Nuestro Señor mostró siempre su infinita compasión por los enfermos. Son innumerables los pasajes en los que Jesús se movió a compasión al contemplar el dolor y la enfermedad, y sanó a muchos como signo de la curación espiritual que obraba en las almas. Ha querido también que, como sus discípulos, le imitemos en una compasión eficaz hacia quienes sufren en la enfermedad y en todo dolor.
Cuando el Señor nos haga gustar su Cruz a través del dolor y de la enfermedad, debemos considerarnos como hijos predilectos. Puede enviarnos el dolor físico u otros sufrimientos: Humillaciones, fracasos, injurias, contradicciones en la propia familia... No debemos olvidar entonces que la obra redentora de Cristo se continúa a través de nosotros. Por muy poca cosa que podamos ser, nos convertimos en corredentores con Él, y el dolor –que era inútil y dañoso– se convierte en alegría y en un tesoro.
El dolor, que ha separado a muchos de Dios porque no lo han visto a la luz de la fe, debe unirnos más a Él. Y debemos enseñar a los enfermos su valor redentor. Entonces llevarán con paz la enfermedad y las contradicciones que el Señor permita, y las amarán, porque habrán aprendido que también el dolor viene de un Padre que solo quiere el bien para sus hijos. Acudimos a nuestra Madre Santa María. Ella, “que en el Calvario, estando de pie valerosamente junto a la Cruz del Hijo (cfr.
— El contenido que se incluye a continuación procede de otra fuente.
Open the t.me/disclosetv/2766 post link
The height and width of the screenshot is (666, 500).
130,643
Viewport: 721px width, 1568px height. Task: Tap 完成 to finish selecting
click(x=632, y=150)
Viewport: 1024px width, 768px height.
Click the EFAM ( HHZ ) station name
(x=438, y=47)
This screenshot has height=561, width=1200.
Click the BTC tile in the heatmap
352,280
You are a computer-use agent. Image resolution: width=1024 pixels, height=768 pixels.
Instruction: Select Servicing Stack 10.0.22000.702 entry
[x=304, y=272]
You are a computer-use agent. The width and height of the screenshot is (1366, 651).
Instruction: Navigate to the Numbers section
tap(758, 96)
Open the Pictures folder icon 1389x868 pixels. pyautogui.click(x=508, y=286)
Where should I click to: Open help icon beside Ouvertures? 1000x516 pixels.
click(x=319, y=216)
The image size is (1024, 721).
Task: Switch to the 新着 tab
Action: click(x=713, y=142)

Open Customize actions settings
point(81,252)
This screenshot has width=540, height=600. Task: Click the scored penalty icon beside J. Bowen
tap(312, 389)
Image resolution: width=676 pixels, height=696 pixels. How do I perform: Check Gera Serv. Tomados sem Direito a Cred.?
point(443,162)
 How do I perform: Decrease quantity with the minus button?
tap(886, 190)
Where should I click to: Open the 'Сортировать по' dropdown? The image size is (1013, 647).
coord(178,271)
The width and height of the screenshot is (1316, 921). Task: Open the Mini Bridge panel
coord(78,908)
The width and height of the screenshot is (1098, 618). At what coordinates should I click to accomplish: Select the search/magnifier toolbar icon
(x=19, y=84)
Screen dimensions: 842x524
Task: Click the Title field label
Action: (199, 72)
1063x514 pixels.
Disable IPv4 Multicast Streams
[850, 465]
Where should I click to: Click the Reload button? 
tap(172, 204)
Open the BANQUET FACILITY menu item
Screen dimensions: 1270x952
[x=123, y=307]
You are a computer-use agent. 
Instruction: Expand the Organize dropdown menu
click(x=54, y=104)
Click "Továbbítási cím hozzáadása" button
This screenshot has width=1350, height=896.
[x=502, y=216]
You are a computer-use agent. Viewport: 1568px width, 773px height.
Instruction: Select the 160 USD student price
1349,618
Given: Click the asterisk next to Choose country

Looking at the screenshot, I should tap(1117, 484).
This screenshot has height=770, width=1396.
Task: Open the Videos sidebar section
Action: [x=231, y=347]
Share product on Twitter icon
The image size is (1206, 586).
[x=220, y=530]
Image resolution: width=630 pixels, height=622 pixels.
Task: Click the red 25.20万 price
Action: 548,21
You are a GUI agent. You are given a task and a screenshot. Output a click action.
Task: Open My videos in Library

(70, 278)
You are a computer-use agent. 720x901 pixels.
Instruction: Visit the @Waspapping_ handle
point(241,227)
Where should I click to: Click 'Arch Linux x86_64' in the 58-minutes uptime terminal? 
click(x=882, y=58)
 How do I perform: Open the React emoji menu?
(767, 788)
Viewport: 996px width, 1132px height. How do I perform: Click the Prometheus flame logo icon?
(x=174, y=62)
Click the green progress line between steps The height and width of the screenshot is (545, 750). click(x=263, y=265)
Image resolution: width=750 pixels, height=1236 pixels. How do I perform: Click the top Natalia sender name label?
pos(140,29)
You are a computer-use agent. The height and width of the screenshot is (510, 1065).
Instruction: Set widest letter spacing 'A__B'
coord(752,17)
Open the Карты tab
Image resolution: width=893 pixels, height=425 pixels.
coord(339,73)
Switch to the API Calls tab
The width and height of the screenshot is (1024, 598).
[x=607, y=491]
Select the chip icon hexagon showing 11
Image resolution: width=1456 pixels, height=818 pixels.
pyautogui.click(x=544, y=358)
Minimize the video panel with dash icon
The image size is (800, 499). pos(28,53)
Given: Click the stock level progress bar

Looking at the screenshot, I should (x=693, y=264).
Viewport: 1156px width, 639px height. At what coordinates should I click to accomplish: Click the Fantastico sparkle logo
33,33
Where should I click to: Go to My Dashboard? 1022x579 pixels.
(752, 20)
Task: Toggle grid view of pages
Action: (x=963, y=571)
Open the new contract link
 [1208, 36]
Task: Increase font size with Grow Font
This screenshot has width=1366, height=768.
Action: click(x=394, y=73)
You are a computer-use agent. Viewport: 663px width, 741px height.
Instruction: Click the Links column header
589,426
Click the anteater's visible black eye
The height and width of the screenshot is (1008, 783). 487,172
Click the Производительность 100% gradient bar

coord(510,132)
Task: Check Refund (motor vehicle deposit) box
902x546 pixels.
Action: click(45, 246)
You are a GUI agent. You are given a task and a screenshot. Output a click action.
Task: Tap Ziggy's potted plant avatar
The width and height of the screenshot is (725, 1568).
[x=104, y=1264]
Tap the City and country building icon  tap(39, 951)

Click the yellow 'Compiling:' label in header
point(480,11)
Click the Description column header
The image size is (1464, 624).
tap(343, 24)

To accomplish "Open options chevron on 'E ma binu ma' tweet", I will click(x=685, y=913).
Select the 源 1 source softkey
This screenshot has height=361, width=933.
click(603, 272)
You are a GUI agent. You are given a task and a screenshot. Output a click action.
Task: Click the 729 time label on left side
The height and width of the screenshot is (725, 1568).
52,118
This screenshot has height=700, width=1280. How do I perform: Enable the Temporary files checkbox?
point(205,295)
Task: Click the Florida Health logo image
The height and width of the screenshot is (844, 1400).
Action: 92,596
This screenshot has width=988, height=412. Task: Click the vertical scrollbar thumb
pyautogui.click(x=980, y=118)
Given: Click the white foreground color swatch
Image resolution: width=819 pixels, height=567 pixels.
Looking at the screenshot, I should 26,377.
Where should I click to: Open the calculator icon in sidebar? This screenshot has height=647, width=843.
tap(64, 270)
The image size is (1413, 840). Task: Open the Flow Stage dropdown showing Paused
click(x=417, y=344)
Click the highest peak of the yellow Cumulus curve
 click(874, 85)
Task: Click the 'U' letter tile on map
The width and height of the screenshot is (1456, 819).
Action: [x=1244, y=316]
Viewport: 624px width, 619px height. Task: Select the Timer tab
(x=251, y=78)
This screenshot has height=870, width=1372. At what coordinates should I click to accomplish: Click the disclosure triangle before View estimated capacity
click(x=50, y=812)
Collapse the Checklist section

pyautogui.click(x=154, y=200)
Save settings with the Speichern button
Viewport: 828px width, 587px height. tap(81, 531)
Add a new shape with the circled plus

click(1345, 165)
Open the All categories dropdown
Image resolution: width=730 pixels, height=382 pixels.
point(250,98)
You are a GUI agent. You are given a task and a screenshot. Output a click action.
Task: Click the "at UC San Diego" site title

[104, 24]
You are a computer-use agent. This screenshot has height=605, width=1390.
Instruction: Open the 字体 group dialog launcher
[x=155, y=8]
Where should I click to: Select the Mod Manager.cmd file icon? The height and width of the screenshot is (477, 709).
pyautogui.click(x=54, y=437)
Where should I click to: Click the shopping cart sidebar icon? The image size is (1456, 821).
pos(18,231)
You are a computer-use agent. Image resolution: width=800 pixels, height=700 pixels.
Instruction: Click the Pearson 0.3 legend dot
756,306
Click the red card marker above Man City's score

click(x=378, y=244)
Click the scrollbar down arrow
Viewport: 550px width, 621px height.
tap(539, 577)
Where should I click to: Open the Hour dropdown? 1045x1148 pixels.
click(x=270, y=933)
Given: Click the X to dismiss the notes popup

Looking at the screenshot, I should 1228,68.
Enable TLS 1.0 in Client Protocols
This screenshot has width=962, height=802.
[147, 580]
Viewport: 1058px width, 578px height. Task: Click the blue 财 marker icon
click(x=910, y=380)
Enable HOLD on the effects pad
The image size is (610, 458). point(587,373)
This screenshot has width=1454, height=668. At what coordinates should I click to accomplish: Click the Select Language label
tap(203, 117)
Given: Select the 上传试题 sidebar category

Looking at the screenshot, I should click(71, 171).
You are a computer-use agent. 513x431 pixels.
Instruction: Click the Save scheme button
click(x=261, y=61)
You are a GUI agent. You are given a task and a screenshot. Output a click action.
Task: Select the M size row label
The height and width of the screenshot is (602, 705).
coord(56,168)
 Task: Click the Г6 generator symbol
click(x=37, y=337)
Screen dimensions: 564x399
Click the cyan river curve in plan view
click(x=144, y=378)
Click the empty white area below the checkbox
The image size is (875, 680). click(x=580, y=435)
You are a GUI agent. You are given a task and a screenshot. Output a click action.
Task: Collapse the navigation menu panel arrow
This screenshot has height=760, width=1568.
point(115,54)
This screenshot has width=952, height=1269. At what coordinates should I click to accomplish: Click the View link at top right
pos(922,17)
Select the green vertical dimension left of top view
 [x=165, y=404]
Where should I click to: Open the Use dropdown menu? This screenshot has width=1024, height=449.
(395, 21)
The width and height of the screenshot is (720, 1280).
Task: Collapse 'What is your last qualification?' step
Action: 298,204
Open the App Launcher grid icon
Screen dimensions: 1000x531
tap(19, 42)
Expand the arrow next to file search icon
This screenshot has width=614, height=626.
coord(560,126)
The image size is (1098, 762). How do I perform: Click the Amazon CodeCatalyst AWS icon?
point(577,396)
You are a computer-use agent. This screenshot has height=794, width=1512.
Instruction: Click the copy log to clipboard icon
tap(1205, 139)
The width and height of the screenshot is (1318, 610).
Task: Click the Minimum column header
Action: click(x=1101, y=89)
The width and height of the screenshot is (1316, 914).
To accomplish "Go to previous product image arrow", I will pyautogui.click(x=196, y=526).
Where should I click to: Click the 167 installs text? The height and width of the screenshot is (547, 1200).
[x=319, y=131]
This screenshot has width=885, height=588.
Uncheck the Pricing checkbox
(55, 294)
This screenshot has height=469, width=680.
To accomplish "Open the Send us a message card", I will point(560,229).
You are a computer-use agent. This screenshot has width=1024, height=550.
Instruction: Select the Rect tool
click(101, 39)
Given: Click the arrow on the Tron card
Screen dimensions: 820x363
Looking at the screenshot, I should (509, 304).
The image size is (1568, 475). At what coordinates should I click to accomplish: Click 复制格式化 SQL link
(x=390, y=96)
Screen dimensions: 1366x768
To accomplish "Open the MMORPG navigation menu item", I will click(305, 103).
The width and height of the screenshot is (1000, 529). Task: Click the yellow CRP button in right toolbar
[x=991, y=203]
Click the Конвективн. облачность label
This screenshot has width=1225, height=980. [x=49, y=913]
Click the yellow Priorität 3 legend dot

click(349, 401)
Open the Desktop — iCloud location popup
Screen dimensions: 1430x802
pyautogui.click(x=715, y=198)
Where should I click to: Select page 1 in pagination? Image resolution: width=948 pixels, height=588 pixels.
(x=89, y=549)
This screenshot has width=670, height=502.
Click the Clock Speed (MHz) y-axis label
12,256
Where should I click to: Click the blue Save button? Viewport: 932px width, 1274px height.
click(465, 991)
Jn 19, 25), participó de su Pasión, sabe convencer siempre a nuevas almas para unir sus propios sufrimientos al sacrificio de Cristo, en un ofertorio que, sobrepasando el tiempo y el espacio, abraza a toda la humanidad y la salva”.
Pidámosle que el dolor y las penas –inevitables en esta vida– nos ayuden a unirnos más a su Hijo, y que sepamos entenderlos, cuando lleguen, como una bendición para nosotros mismos y para toda la iglesia.